Crassispira rugitecta

Scientific classification
- Kingdom: Animalia
- Phylum: Mollusca
- Class: Gastropoda
- Subclass: Caenogastropoda
- Order: Neogastropoda
- Superfamily: Conoidea
- Family: Pseudomelatomidae
- Genus: Crassispira
- Species: C. rugitecta
- Binomial name: Crassispira rugitecta (Dall, 1918)
- Synonyms: Crassispira (Crassispirella) rugitecta (Dall 1918); Turris (Crassispira) rugitecta Dall, 1918 (original combination);

= Crassispira rugitecta =

- Authority: (Dall, 1918)
- Synonyms: Crassispira (Crassispirella) rugitecta (Dall 1918), Turris (Crassispira) rugitecta Dall, 1918 (original combination)

Species of gastropod

Crassispira rugitecta is a species of sea snail, a marine gastropod mollusk in the family Pseudomelatomidae.

==Description==
The length of the shell attains 30 mm, its diameter 10 mm.

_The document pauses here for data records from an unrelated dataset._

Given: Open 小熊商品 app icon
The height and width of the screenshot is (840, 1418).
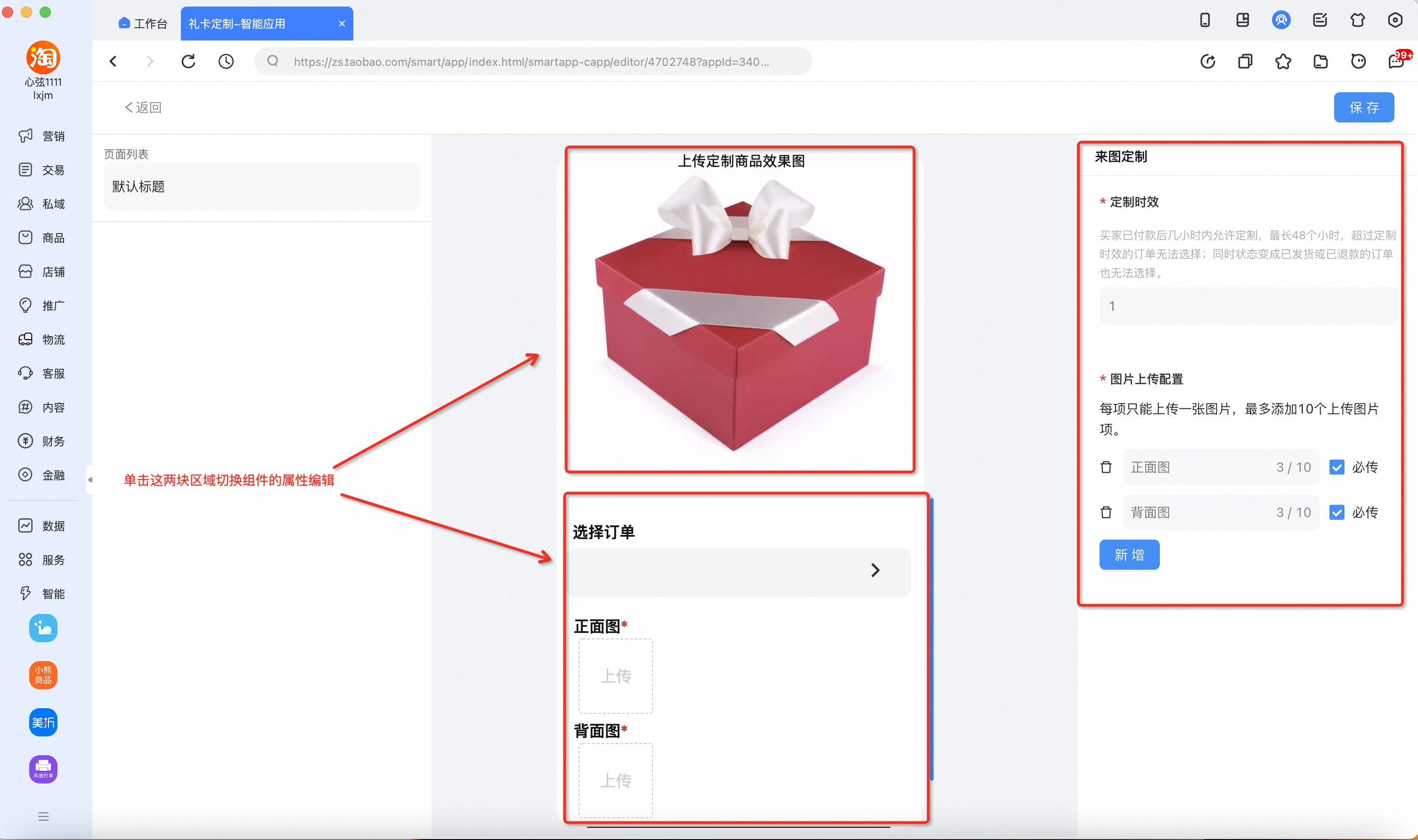Looking at the screenshot, I should click(x=43, y=675).
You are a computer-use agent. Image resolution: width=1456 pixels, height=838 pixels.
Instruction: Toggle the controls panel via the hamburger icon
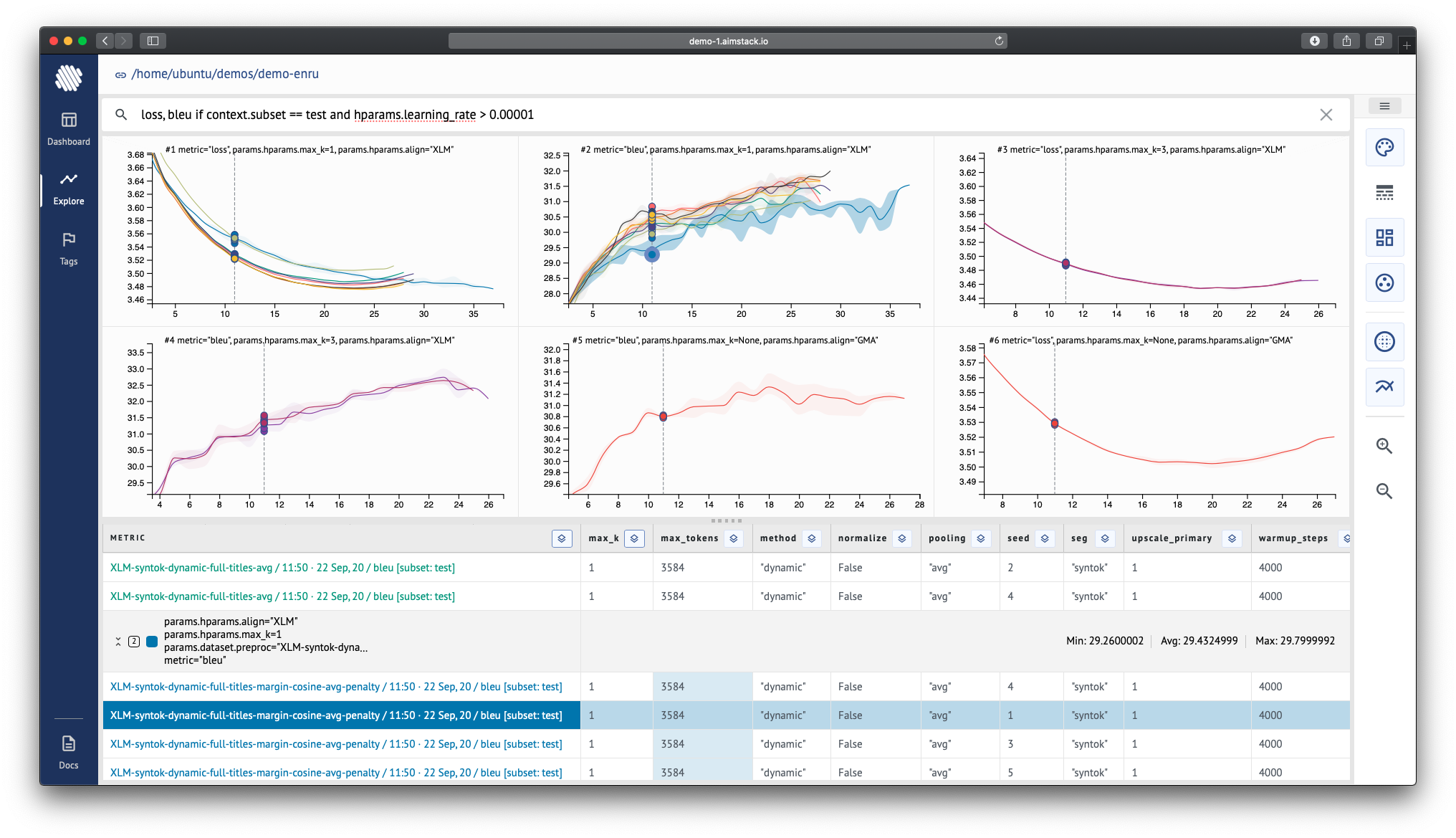pos(1385,105)
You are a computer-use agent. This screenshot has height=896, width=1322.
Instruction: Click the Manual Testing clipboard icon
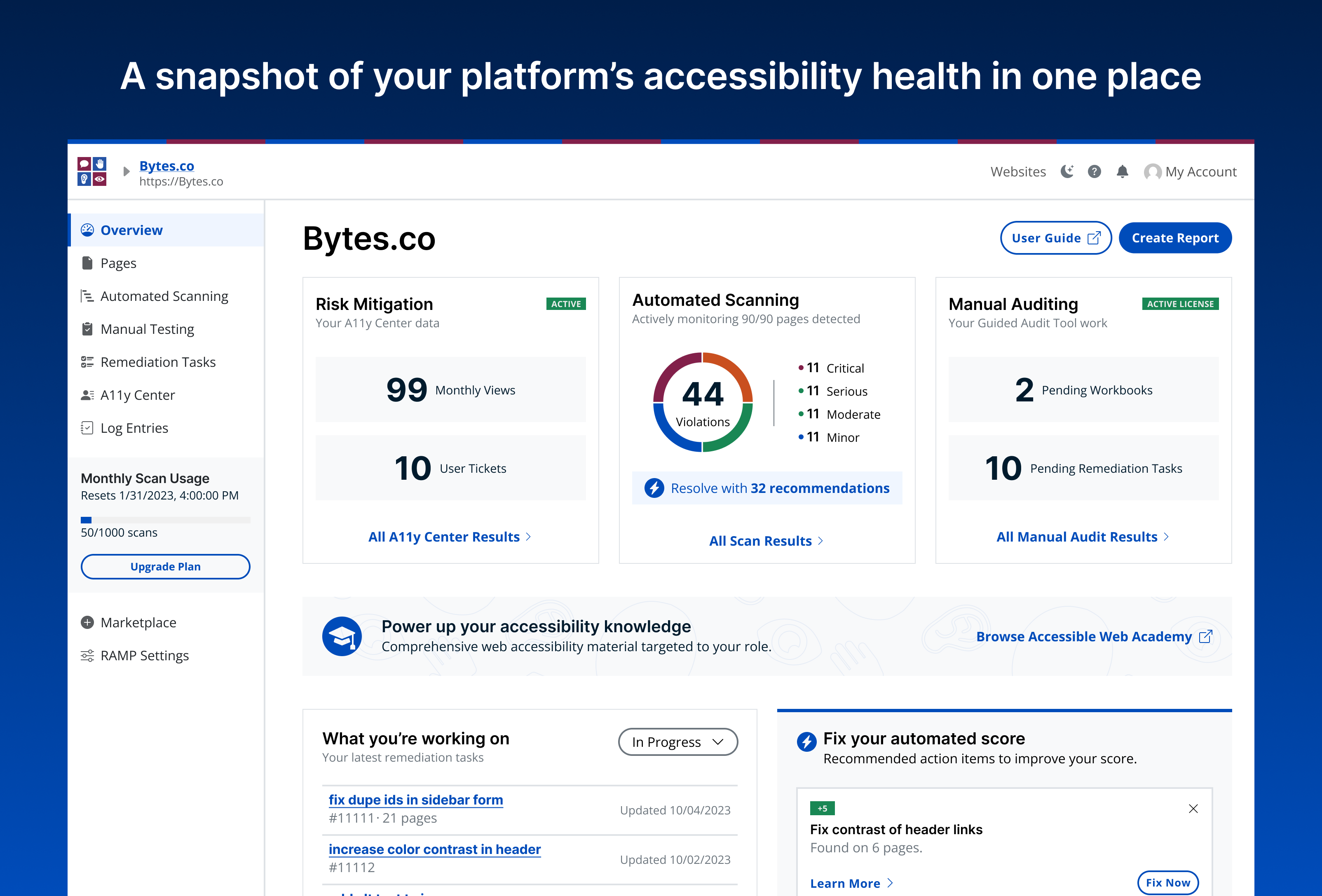point(88,329)
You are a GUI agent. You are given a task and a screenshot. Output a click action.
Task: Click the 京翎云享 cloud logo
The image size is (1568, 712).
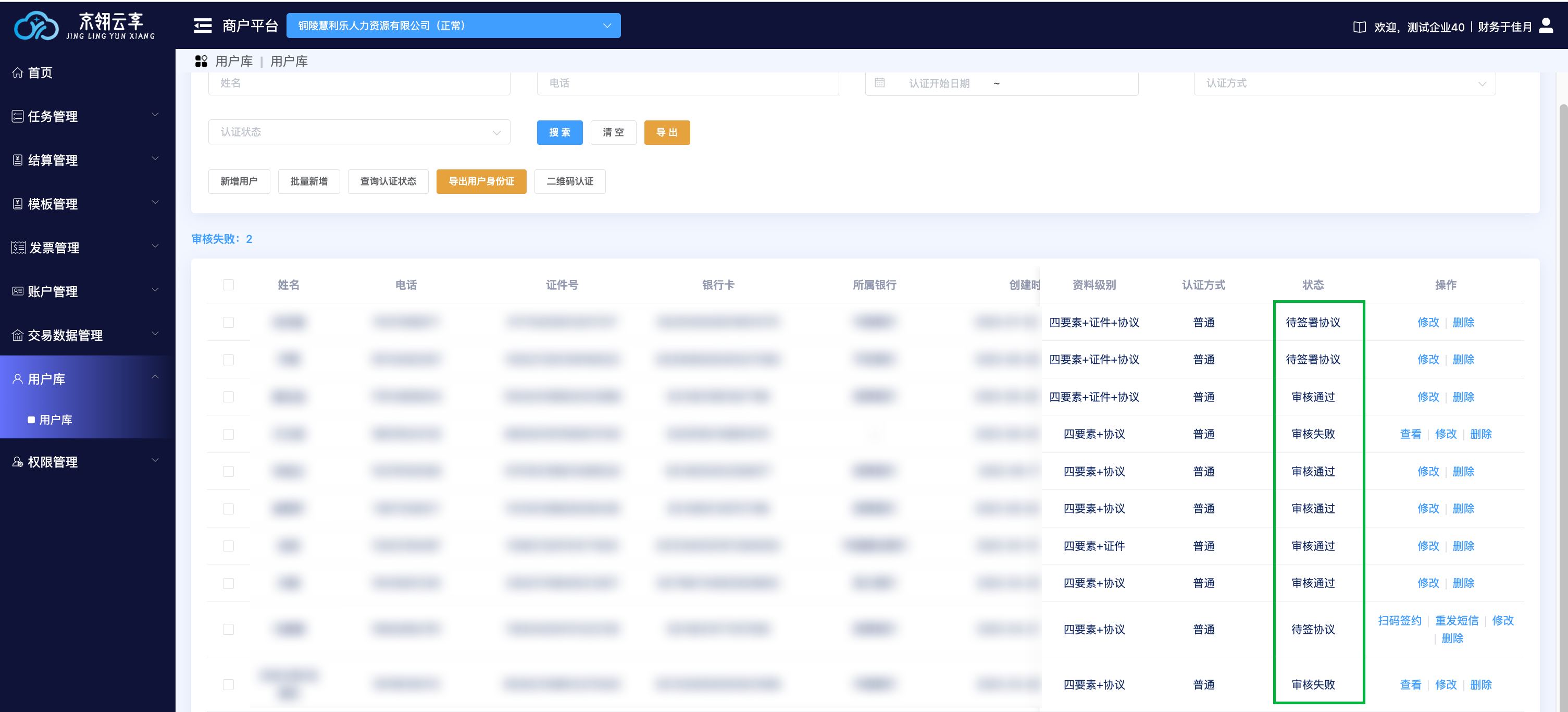tap(36, 26)
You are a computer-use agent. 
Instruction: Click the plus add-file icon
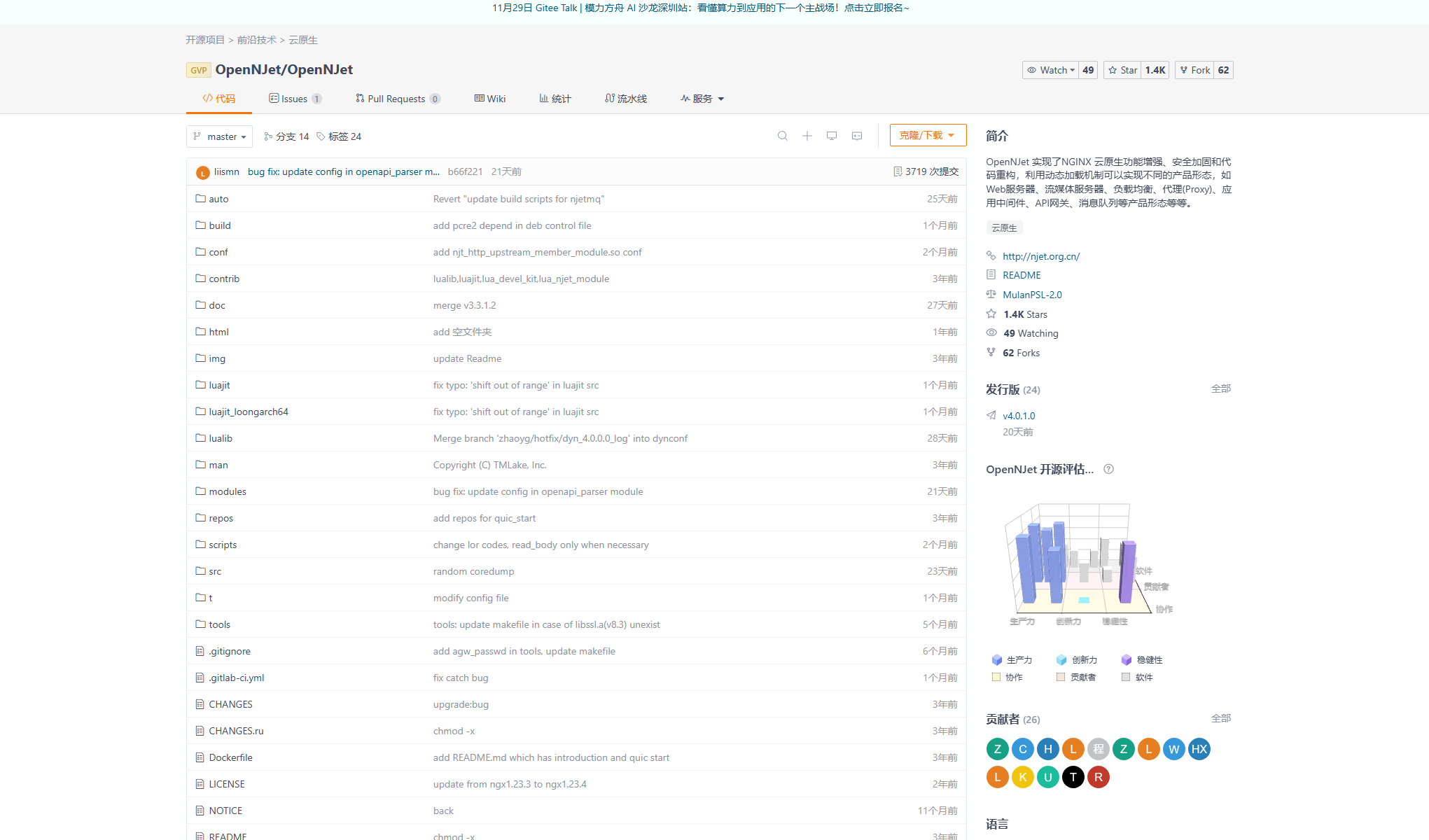point(807,136)
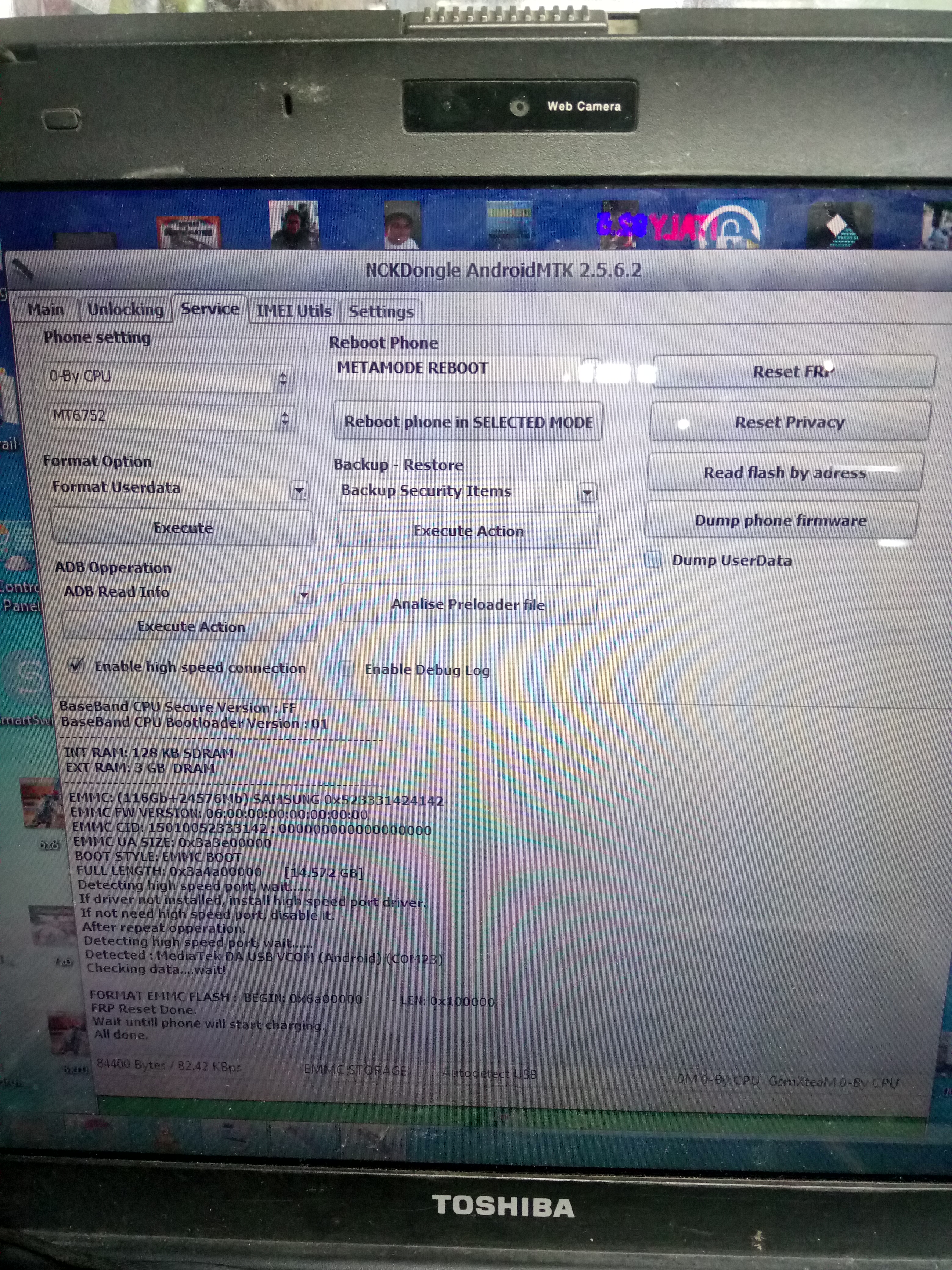Click the up/down arrows on 0-By CPU field
The image size is (952, 1270).
[283, 379]

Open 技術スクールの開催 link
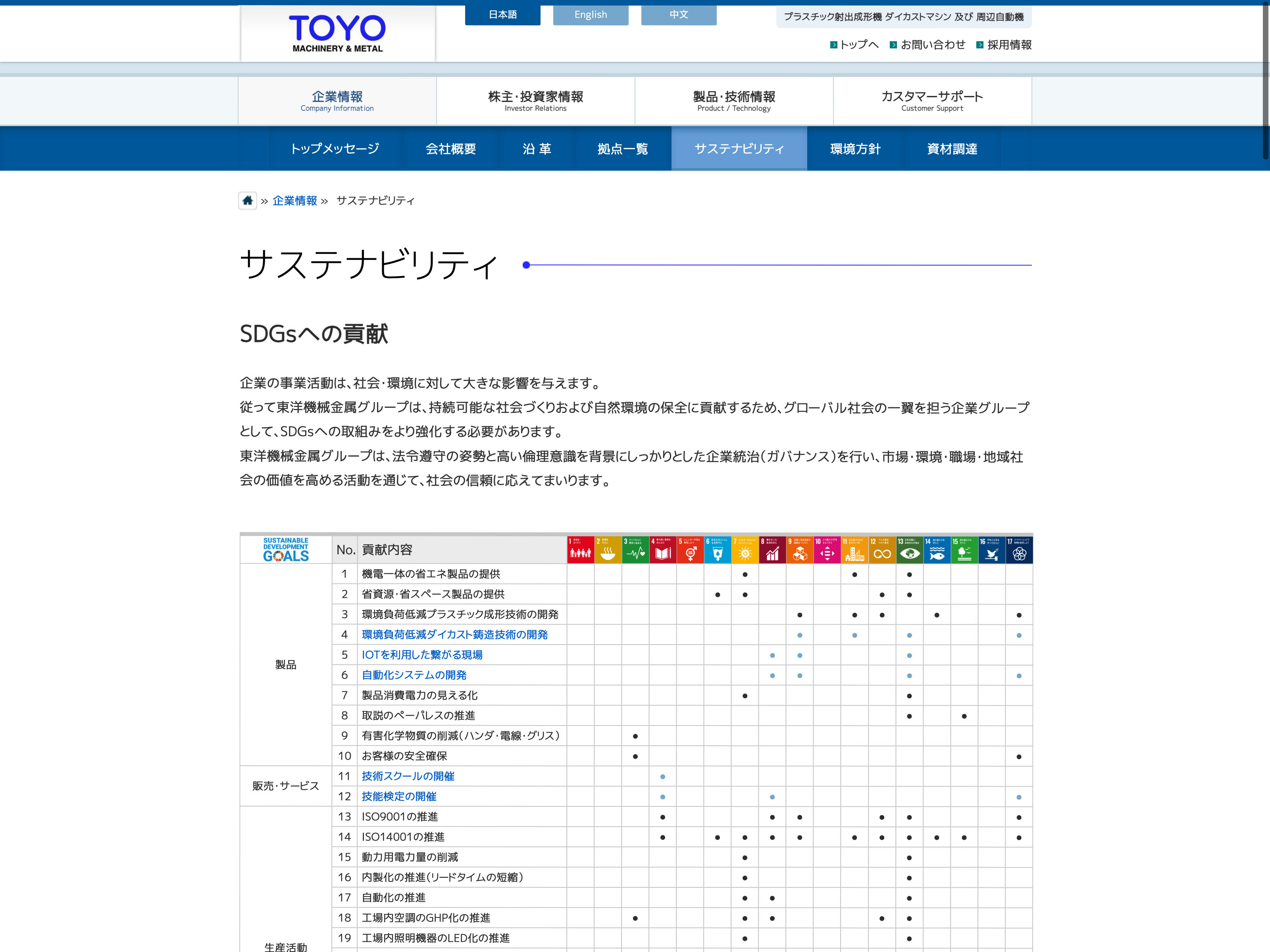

(Original description) The solid shell is moderately large. It contains ten whorls, exclusive of the (lost) protoconch. The color is blackish brown with a broad pale peripheral band. Toward the upper part of the spire the spaces between the ribs remain brown, but on the later whorls they partake of the waxen pale band as well as the ribs. The axial sculpture consists of about (on the penultimate whorl 17) short oblique similar ribs, beginning at the shoulder and on the body whorl gradually becoming obsolete toward the siphonal canal, separated by subequal interspaces. The spiral sculpture consists of in front of the suture a prominent blunt keel, in the anal fasciole two or three subequal cords. In front of the shoulder (on the penultimate whorl four, on the last whorl twelve or more) there are flattish equal cords overrunning the ribs, separated by narrower grooves which toward the siphonal canal become gradually wider. The apex is acute. The body whorl measures more than half of the length of the shell. The aperture is rather narrow and smooth within, the enamel dark brown except where
the pale band reaches the margin of the outer lip. The anal sinus is wide, not very deep, rounded proximally. The siphonal canal is wide, short, slightly curved to the right, with no siphonal fasciole.

==Distribution==
This species occurs off Pacific Ocean Baja California, Mexico.